Les travaux de ces scénographes sont ici présentés dans un ordre qui ne respecte pas la chronologie de leur découverte. L’honneur fait aux dames, et surtout la transversalité du travail scénographique de Véronique Caye (France), veut que nous lui confiions le flambeau pour ouvrir ce dossier. Formée au théâtre et à la réalisation cinématographique, scénographe et vidéaste, fondatrice du Laboratoire Victor Vérité[3], on la qualifie de metteure en scène de l’image. Ses recherches, articulées entre théorie et pratique, interrogent l’espace du théâtre, de la danse, de l’architecture, et de la performance. Les deux créations qu’elle nous expose sont exemplatives de la primauté de l’espace dans le processus de création. Nous enchaînons avec Éric Soyer (France)[4]. Diplômé de l’École Boulle à Paris, scénographe, concepteur lumière, il mène depuis 1997 un compagnonnage étroit avec le metteur en scène Joël Pommerat et la Compagnie Louis Brouillard. Il travaille également avec d’autres metteurs en scène au théâtre et à l’opéra ainsi qu’avec des chorégraphes. Peter Missotten (Belgique) clôt ce dossier. Formé à la vidéographie, aujourd’hui metteur en scène, scénographe au théâtre et à l’opéra, auteur de performances et d’installations, il a participé à la fondation du collectif d’artistes De Filmfabriek[5] en 1994 et se spécialise plus particulièrement dans le métissage de la technologie et du théâtre.
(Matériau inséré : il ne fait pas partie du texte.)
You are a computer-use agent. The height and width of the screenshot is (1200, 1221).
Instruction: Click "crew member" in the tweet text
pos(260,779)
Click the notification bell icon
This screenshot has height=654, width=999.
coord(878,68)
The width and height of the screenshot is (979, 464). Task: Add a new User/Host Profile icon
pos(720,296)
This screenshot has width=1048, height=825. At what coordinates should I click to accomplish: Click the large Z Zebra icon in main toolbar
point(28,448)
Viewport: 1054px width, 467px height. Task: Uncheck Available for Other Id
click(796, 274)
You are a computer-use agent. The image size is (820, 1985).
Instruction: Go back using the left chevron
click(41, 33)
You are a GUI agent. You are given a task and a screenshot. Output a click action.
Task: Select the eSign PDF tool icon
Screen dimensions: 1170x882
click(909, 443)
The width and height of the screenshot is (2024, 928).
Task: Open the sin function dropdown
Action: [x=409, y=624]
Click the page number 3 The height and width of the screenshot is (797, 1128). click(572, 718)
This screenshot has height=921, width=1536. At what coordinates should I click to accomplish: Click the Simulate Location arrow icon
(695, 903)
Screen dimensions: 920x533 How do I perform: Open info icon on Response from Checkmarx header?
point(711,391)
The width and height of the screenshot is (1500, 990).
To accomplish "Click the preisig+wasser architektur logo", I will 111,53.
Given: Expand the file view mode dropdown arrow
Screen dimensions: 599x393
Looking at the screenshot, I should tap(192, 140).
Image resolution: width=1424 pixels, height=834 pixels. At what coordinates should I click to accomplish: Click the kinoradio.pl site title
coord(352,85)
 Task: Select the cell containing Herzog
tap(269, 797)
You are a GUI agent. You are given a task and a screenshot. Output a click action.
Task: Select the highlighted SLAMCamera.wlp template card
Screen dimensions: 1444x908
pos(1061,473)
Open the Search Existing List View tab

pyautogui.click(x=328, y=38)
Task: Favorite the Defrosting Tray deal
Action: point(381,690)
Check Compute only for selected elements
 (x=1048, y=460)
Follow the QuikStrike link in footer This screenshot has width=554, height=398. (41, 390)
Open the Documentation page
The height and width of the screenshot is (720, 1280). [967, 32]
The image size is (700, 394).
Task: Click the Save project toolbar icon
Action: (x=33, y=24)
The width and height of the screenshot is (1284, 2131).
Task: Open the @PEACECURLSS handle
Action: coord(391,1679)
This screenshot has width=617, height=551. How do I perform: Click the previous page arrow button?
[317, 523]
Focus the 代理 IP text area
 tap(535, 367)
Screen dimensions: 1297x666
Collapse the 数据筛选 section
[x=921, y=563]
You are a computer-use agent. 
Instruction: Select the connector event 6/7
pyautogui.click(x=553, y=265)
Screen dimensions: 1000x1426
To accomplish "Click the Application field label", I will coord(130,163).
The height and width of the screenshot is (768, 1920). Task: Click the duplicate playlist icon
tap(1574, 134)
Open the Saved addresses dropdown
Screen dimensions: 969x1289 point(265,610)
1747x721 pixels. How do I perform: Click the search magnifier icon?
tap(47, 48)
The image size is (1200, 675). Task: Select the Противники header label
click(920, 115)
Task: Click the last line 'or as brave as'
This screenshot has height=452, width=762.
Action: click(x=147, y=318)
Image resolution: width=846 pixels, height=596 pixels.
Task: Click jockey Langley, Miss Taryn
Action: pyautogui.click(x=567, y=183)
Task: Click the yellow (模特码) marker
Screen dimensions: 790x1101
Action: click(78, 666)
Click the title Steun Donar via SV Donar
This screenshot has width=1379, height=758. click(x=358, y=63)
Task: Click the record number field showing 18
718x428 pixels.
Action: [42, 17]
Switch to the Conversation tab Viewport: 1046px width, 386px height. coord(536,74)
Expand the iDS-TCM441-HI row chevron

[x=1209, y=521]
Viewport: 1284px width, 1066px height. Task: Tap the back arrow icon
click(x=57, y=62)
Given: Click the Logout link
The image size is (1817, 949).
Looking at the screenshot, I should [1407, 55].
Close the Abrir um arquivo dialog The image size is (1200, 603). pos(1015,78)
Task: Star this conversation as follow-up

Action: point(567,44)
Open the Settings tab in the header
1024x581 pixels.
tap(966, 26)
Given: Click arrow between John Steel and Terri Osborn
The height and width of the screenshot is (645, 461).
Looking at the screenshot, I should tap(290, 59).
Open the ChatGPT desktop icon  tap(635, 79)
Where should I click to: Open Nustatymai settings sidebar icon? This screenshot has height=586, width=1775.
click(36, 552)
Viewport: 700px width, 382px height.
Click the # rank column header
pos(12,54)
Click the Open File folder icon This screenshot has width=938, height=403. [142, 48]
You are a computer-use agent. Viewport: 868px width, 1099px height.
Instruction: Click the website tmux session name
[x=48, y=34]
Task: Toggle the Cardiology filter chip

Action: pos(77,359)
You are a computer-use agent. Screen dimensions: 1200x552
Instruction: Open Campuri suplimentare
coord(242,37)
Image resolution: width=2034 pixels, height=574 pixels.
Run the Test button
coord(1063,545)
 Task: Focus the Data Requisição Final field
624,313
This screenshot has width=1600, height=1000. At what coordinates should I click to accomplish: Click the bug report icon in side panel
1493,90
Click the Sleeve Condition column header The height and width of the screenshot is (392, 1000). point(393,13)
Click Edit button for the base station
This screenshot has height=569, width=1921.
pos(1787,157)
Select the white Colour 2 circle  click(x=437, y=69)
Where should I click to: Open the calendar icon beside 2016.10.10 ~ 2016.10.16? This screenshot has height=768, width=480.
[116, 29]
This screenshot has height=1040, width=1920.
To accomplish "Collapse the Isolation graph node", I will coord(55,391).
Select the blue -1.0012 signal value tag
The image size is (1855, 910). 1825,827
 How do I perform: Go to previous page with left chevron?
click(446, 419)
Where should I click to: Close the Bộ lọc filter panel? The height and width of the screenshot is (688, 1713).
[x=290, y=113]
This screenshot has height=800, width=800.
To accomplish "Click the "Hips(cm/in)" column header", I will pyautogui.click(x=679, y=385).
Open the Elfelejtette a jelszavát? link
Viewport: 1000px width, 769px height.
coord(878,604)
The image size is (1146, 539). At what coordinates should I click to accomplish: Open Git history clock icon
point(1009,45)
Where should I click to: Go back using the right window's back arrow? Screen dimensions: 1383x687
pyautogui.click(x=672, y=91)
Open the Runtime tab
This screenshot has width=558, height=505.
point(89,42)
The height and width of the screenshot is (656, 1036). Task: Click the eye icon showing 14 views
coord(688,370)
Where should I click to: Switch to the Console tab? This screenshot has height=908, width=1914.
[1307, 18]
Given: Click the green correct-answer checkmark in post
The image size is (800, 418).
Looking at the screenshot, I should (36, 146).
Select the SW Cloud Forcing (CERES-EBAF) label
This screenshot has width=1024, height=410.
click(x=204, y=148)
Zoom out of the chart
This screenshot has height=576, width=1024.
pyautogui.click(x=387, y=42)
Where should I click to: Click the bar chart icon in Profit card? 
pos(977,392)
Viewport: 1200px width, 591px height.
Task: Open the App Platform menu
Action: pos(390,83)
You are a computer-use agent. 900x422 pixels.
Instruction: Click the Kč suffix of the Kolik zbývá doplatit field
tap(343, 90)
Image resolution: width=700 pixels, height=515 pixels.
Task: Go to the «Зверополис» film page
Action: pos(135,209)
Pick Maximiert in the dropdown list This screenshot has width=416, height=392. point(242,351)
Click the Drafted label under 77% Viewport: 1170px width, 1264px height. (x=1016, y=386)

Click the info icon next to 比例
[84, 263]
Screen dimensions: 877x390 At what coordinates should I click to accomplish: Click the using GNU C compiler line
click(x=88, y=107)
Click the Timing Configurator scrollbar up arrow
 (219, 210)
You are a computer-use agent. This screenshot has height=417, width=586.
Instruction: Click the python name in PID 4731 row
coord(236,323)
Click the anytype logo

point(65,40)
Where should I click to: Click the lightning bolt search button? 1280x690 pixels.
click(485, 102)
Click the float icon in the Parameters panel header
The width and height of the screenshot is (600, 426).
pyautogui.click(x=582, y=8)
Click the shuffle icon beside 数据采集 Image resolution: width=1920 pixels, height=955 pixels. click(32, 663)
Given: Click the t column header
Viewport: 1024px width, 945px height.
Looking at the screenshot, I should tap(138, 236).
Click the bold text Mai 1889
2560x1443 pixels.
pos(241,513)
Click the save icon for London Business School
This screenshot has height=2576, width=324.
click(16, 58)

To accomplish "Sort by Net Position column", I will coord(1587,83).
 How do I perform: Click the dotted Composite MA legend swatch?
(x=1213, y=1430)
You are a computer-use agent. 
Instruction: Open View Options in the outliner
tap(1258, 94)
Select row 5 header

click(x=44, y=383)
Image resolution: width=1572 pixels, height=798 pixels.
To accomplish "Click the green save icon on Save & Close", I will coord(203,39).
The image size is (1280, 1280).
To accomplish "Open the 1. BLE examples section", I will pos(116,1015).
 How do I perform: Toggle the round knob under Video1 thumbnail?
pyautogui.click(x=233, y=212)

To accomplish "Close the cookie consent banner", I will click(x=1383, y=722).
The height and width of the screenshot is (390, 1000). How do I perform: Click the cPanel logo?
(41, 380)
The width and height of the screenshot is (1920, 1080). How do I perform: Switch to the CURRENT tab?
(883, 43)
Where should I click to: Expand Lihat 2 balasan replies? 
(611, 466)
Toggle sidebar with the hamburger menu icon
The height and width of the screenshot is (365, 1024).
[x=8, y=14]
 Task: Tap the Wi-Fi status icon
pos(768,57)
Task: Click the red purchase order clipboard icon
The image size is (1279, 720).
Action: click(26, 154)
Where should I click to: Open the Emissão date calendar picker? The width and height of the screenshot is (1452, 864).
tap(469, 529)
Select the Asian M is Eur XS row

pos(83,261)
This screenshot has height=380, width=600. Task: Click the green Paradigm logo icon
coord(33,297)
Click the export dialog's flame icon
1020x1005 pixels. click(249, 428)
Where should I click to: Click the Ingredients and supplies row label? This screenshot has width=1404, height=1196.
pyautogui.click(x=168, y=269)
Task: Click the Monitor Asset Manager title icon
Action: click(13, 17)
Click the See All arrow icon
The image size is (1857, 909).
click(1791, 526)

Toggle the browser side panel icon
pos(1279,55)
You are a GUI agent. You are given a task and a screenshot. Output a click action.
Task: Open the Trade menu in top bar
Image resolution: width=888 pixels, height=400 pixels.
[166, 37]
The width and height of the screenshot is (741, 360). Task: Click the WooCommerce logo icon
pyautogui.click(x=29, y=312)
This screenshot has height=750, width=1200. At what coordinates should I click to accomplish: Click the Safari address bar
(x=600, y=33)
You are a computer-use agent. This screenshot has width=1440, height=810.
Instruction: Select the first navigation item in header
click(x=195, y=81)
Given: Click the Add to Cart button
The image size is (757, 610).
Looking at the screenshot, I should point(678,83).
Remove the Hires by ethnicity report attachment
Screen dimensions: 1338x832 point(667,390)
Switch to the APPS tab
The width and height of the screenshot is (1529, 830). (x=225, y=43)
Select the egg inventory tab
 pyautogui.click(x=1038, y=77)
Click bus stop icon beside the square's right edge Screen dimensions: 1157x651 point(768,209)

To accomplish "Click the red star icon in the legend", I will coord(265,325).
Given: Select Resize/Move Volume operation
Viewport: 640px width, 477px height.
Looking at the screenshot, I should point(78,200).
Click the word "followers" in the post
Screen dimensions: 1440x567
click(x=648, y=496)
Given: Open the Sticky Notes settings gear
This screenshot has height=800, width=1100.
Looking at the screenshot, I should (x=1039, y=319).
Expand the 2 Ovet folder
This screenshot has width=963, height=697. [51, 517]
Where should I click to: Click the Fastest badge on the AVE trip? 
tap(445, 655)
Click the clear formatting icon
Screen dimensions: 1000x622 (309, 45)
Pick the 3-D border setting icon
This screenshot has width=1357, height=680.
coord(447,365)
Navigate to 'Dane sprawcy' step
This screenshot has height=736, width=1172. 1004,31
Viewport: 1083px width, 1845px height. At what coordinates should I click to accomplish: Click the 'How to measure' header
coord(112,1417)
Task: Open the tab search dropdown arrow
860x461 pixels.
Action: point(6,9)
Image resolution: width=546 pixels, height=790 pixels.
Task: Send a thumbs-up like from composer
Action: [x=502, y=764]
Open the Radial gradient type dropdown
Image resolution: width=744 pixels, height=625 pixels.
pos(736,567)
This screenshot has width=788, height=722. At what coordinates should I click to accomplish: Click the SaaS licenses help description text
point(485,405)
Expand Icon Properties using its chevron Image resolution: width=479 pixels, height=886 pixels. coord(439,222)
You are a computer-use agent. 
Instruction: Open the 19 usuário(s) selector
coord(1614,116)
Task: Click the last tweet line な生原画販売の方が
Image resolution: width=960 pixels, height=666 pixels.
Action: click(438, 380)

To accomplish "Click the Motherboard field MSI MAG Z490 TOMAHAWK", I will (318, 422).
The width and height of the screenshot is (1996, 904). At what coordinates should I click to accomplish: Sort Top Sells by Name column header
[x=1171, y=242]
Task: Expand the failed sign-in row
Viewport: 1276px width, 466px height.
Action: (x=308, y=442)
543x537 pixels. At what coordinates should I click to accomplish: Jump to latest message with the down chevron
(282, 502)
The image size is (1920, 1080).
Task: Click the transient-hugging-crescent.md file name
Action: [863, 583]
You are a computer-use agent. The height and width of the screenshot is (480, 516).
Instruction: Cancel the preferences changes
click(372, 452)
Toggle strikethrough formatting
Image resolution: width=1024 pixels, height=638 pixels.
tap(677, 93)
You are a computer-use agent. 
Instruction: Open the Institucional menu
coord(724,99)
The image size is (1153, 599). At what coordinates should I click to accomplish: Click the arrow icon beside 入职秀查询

« Au commencement était le verbe [...]. Et le verbe s’est fait chair », nous dit l’évangile selon saint Jean. « Au commencement était l’espace », semblent affirmer les scénographes que nous allons découvrir. Loin de toute référence biblique ou de tout geste blasphématoire, ils se saisissent de l’espace comme d’une chair à laquelle donner une parole. C’est à ce voyage esthétique que je vous invite à présent.